What is kefir? Kefir is a fermented milk product that is derived from using kefir grains (a live culture) mixed with milk. It’s very popular to use organic raw milk if you can get it. If not, any other organic milk (cows, goat or sheep) is great too.
Where do you get kefir grains? If you know someone who makes kefir, chances are their kefir grains frequently grow and they have some to give away, so ask about. If not, you can get them from some organic farms (in PA, Your Family Farmer supplies them as well as raw milk). I also tested some from Amazon. It took about 5 batches to recharge them after shipping to make a good batch but they are still going strong and I use them every day.
How do you make kefir? Oh so simple! Simply add the kefir grains to a crock or glass jar, and pour in the organic milk (approx 1 to 2 tablespoons of grains to approx 2 cups of milk).
Cover with a cloth or loose lid, and let it sit on the counter for about 24 hours (longer if the temp is cool). I give mine a swirl a couple of times through the day.
You might start to see a little separation of whey, and that’s about the time it will be ready. Kefir can be a little tart/ sour, the longer it’s left, the more tart it will be, so you can test it for taste.
Use a non-metal strainer to pour the kefir into a bowl. There will be curds left with the kefir grains in the top, and just stir the mixture around until you are just left with the grains.
You can start a new batch with the grains. The grains start to multiply so if you have excess, you can eat them (good mixed in smoothies or other foods) or give them away. For the kefir milk in your bowl, you can drink it, mix it, 2nd ferment it, or store it in the fridge in a jar for about a week.
Health benefits: Kefir is packed with millions of various probiotics. These are vital to good health in the GI tract of your body. When your digestion is running in tune, this lifts the health of your whole body. I’ve seen reports of this helping metabolism, mood, energy, skin & hair health, boosts the immune system, as well as healing properties for existing conditions.
Some Random Facts & Tips:
1. Kefir grains seem to have been around forever, commonly used in the Caucasus Mountains.
2. The fermentation processes uses up the sugars and lactose in milk, so it’s close to sugar free. This is why it gets so sour.

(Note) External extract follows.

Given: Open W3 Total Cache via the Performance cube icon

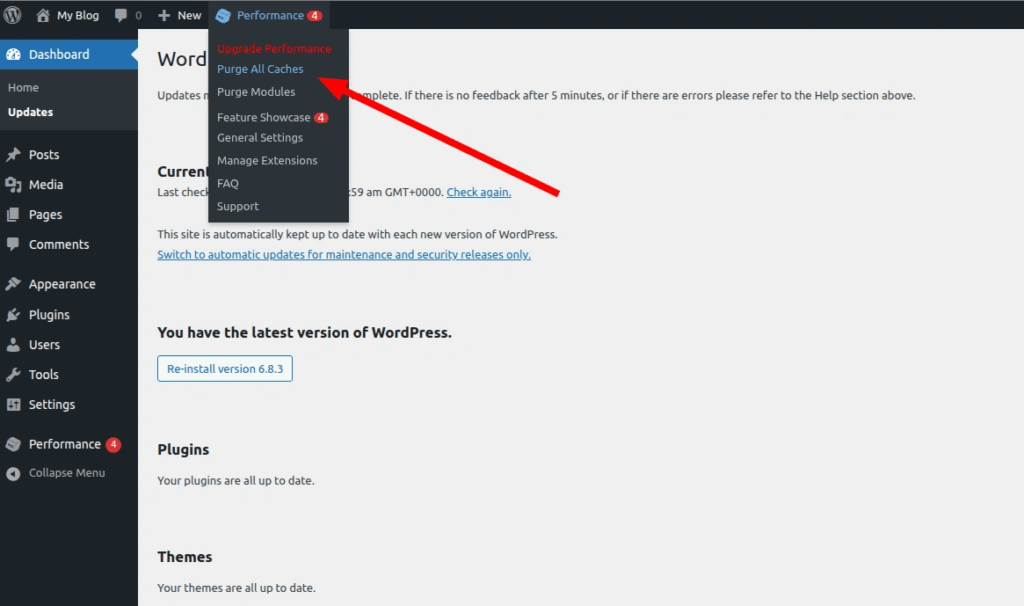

3. There are other grains you can use to make water kefir, or fruit flavored kefir.
4. I am experimenting with non-dairy milk kefir but the jury is still out on the success, especially keeping the grains alive for multiple batches.
5. Keep testing batches with a various ratios until you reach a taste you like. I do 2 tablespoons of grains with 2 cups of milk, in a wide crock so the grains are not crowded. 24 hours.
6. You can sweeten with fruit, honey etc. You can also second ferment. Remove the grains, add fruit (or something else with sugar) to the kefir milk, cover and leave on the counter for another 24 hours.
7. You can strain the kefir to use the whey for lacto-fermentation of vegetables (eg kimchi) or to make kefir cheese.
I am learning a lot from an Australian site by a guy named Dom. http://users.chariot.net.au/~dna/kefirpage.html
He’s a Kefir Pro…. it’s not the most professional site in the world (it’s older and basic) but it’s packed full of good information, even some of the science behind it, if you like to read that.
I’m also reading http://www.culturedfoodlife.com/. This one looks a little more modern and professional, with videos too, though Dom’s is still my first choice. With this one though, I also learn a lot from the comments after posts.
What do you need to get started: Other than the kefir grains, you have most of it in your kitchen, I am sure.
Glass canning jars or crock.
I use either a clean tea towel and elastic band to cover, or a coffee filter and a metal jar ring hold in place (fermentation gasses need to escape)
Non metal utensils and strainer.
Good luck! Let me know your experience with kefir. Do you have tips to share?